Najczęstsze noworoczne postanowienia bez zmian: schudnę i zacznę ćwiczyć
Pierwszy stycznia to czas, gdy wiele osób zaczyna robić postanowienia noworoczne. Chcemy zmieniać swój styl życia, być lepsi, ładniejsi, mądrzejsi. Zmęczeni sylwestrową zabawą obiecujemy sobie mniej ekscesów, a zachęceni zdjęciami gwiazd witających nowy rok w egzotycznych krajach, chcemy też wolny czas spędzać nie w ogródku, a na Malediwach.
Psychologowie ostrzegają, że skuszeni magią końca starego i początku nowego roku obiecujemy sobie zbyt wiele i często nie do końca określimy to, co i w jaki sposób chcemy osiągnąć.
- Wszystko zależy od naszej motywacji wewnętrznej i czy aby na pewno tego chcemy. Bo jeżeli nie chcemy tego wewnętrznie, bo nie mamy przemyślanego naszego postanowienia, no to dwa tygodnie to jest taki max, żeby to padło - mówi Natalia Sechta, psycholog.
Już dzisiaj po południu siłownie zapełnią się tymi, którzy w nowym roku postanowili zmienić dietę, schudną i zacząć ćwiczyć. Taki trend zapewne utrzyma się przez kilka, kilkanaście dni i większość osób rezygnuje. Kiedy więc, jeśli nie 1 stycznia podejmować decyzję o zmianie swojego trybu życia?
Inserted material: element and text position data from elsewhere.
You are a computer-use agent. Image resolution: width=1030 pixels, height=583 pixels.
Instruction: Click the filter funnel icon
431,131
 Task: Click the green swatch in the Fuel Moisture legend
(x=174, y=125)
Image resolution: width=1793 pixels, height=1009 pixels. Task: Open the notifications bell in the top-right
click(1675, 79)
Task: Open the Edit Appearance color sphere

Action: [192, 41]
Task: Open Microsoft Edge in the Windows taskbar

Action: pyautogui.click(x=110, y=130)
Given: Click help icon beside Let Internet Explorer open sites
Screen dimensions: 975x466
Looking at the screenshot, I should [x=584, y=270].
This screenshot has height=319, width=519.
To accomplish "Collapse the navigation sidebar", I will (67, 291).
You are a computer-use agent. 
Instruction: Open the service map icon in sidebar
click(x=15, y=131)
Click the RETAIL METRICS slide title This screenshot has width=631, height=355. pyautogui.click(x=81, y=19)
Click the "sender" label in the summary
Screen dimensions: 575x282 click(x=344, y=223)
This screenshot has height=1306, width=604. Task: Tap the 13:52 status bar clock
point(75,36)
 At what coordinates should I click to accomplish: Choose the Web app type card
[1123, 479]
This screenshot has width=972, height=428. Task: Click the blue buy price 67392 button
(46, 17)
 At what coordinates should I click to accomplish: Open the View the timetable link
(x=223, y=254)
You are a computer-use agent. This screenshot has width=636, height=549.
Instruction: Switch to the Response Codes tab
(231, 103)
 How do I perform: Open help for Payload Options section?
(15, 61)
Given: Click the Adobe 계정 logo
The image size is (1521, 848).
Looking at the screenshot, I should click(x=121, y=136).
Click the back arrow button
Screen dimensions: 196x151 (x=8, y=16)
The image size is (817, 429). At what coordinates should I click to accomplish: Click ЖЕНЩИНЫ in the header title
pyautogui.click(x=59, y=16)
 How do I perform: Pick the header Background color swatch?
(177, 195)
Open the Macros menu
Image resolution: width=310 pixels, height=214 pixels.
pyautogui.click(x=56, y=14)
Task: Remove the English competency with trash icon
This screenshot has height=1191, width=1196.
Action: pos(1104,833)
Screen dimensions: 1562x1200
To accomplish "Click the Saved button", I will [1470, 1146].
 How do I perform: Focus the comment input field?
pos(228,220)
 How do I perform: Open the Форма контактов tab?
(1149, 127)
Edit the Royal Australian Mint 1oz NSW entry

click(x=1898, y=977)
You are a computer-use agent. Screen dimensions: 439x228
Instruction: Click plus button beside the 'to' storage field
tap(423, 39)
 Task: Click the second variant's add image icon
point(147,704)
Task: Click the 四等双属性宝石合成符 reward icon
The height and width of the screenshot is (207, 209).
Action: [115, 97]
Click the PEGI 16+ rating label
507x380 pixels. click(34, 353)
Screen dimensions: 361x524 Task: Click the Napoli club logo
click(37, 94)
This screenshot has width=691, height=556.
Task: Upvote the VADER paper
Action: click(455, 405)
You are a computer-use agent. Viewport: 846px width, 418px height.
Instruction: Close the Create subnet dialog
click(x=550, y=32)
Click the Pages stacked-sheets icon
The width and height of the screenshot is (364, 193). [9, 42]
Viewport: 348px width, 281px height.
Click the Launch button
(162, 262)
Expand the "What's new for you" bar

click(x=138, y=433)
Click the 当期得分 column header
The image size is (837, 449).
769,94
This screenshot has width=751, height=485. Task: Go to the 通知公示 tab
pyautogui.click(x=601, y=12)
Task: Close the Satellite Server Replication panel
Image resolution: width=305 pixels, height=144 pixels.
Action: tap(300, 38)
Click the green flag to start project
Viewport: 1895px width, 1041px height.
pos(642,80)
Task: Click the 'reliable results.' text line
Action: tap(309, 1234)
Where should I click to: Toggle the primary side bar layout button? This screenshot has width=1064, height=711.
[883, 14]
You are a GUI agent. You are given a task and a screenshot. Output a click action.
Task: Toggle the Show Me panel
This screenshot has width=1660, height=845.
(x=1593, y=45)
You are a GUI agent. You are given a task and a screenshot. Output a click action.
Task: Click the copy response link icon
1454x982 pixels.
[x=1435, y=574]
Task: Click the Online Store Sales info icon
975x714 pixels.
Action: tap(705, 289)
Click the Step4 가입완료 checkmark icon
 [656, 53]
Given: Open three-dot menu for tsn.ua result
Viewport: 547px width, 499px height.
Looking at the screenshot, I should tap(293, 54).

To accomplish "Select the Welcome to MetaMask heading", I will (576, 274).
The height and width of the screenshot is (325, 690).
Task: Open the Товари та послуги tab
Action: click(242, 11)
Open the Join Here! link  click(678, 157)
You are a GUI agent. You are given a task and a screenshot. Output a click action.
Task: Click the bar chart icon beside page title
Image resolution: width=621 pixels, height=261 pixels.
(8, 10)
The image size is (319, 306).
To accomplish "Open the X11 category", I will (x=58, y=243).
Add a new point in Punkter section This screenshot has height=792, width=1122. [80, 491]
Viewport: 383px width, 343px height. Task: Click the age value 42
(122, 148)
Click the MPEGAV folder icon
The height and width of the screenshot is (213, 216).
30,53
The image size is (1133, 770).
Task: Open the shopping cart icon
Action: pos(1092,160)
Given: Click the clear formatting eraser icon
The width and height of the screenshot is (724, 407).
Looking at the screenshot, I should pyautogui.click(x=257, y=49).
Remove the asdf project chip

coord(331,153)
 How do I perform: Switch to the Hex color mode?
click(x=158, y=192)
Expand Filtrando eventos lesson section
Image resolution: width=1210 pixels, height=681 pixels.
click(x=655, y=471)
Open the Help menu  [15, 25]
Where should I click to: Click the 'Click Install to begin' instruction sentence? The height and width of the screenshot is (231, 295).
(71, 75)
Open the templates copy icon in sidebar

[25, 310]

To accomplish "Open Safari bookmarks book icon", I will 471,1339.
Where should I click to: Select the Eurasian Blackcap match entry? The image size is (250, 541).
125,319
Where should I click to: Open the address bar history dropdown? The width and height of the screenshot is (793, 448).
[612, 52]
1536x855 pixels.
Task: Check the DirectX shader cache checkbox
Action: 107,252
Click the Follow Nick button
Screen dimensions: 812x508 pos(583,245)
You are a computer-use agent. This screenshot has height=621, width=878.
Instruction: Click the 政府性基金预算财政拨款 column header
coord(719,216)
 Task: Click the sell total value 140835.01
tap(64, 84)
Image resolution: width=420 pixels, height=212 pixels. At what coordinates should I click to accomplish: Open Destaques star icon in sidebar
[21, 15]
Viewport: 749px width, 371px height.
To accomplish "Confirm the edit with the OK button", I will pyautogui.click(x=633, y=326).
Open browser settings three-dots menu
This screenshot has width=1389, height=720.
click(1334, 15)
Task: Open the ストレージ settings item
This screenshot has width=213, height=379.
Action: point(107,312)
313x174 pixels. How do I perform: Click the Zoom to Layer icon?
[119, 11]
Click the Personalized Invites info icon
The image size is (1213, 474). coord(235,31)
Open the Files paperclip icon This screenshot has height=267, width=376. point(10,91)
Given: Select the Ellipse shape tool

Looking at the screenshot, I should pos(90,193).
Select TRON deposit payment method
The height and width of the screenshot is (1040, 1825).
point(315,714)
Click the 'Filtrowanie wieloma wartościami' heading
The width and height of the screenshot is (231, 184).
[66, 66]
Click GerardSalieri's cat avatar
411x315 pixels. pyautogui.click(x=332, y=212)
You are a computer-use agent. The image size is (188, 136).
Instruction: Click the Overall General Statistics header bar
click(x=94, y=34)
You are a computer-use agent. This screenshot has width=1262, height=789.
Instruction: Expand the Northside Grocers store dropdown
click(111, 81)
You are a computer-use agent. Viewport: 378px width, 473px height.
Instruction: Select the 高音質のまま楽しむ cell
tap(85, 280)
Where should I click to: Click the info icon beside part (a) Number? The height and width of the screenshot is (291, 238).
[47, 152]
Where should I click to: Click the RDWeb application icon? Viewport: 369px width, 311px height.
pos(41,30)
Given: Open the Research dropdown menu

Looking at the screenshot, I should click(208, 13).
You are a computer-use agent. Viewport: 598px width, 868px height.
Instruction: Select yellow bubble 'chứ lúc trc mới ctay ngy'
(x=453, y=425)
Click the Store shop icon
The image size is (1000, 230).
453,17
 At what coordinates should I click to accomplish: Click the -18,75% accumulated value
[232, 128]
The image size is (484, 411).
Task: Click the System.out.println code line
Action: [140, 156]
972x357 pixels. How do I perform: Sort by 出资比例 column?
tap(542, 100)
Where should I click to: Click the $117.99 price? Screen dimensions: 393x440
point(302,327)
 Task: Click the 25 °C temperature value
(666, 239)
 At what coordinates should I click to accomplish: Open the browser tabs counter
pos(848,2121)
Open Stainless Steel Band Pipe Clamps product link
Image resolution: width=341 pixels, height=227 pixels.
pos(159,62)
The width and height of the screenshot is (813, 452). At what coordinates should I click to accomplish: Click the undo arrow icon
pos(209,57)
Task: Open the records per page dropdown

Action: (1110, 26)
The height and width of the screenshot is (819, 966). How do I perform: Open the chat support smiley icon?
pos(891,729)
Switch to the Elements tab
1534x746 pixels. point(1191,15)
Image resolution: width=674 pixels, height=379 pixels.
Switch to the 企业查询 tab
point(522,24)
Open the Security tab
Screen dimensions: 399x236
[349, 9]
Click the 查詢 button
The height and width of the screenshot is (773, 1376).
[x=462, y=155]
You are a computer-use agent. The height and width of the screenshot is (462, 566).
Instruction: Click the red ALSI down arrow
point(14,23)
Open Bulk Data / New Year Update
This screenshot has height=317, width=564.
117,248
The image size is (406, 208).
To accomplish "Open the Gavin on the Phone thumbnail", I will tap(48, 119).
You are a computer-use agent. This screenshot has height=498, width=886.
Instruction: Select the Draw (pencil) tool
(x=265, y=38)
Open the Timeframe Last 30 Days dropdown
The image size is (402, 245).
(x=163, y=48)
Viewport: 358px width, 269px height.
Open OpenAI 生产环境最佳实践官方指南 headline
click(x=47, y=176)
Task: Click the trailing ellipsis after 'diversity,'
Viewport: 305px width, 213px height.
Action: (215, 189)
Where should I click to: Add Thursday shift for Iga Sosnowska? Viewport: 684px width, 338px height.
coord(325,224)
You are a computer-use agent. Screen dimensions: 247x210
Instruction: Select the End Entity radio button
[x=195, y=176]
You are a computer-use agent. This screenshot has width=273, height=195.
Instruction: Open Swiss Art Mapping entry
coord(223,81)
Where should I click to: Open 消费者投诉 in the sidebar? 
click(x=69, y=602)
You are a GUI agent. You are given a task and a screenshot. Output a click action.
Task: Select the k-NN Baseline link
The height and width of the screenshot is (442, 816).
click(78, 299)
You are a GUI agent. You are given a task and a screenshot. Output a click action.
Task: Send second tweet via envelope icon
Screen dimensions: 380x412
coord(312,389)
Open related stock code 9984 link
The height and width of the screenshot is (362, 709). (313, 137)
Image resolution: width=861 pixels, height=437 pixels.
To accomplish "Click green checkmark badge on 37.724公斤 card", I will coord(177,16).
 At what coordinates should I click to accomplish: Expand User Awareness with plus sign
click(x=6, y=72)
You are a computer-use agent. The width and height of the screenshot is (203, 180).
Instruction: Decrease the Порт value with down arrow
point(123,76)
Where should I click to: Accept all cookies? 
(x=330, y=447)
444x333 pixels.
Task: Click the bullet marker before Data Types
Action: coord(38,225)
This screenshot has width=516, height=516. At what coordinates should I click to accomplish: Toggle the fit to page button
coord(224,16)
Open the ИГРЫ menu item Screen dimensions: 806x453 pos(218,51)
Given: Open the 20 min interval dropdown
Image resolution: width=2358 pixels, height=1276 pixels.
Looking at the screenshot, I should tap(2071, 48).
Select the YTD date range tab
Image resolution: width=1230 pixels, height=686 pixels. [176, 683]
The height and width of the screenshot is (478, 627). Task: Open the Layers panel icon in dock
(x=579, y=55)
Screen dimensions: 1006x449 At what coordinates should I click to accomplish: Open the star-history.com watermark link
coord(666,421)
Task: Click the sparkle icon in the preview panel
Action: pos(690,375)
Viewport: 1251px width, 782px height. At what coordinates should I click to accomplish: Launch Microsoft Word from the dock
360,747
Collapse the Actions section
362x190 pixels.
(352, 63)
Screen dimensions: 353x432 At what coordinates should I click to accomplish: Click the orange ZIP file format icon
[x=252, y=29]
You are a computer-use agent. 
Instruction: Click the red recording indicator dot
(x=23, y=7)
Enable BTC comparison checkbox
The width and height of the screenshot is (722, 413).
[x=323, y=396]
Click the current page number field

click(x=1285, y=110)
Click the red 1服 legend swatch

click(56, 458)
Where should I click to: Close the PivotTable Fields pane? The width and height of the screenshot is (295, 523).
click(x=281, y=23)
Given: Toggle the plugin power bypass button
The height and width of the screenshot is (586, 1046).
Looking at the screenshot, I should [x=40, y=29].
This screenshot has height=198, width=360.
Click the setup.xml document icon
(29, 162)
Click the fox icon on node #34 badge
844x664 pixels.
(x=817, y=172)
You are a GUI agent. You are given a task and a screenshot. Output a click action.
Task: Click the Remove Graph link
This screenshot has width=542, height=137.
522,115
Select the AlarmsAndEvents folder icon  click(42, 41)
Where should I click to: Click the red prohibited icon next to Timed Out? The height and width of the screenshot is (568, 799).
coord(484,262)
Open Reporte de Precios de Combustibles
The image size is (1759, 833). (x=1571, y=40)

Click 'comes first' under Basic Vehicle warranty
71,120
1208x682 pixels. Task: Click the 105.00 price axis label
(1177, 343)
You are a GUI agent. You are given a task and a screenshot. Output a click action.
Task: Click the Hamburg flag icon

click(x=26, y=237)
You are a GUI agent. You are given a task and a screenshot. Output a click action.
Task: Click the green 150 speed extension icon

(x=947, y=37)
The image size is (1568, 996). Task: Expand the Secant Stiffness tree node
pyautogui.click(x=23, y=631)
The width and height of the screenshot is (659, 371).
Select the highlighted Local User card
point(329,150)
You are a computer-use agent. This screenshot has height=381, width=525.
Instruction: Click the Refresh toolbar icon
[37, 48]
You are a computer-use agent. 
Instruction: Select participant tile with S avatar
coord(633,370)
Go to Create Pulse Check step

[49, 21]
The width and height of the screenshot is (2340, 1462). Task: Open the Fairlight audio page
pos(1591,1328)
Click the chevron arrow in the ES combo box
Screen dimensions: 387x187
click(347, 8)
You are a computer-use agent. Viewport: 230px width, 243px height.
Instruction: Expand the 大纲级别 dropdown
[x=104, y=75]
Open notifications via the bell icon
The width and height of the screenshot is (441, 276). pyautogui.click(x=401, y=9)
- Każdy termin. Idziemy i coś ze sobą robimy. Jeżeli chcemy, to zrobimy to. Jeżeli nie chcemy, musimy się nastawiać, że zaczynamy od poniedziałku, od środy, od wieku 30 lat, to nigdy tego nie zrobimy. Jeśli chcemy coś dla siebie zrobić, to zróbmy to dzisiaj - mówi Marek Niedźwiedź, trener personalny.
Przed podjęciem noworocznego postanowienia warto dokładnie je przemyśleć i – przede wszystkim – mierzyć siły na zamiary.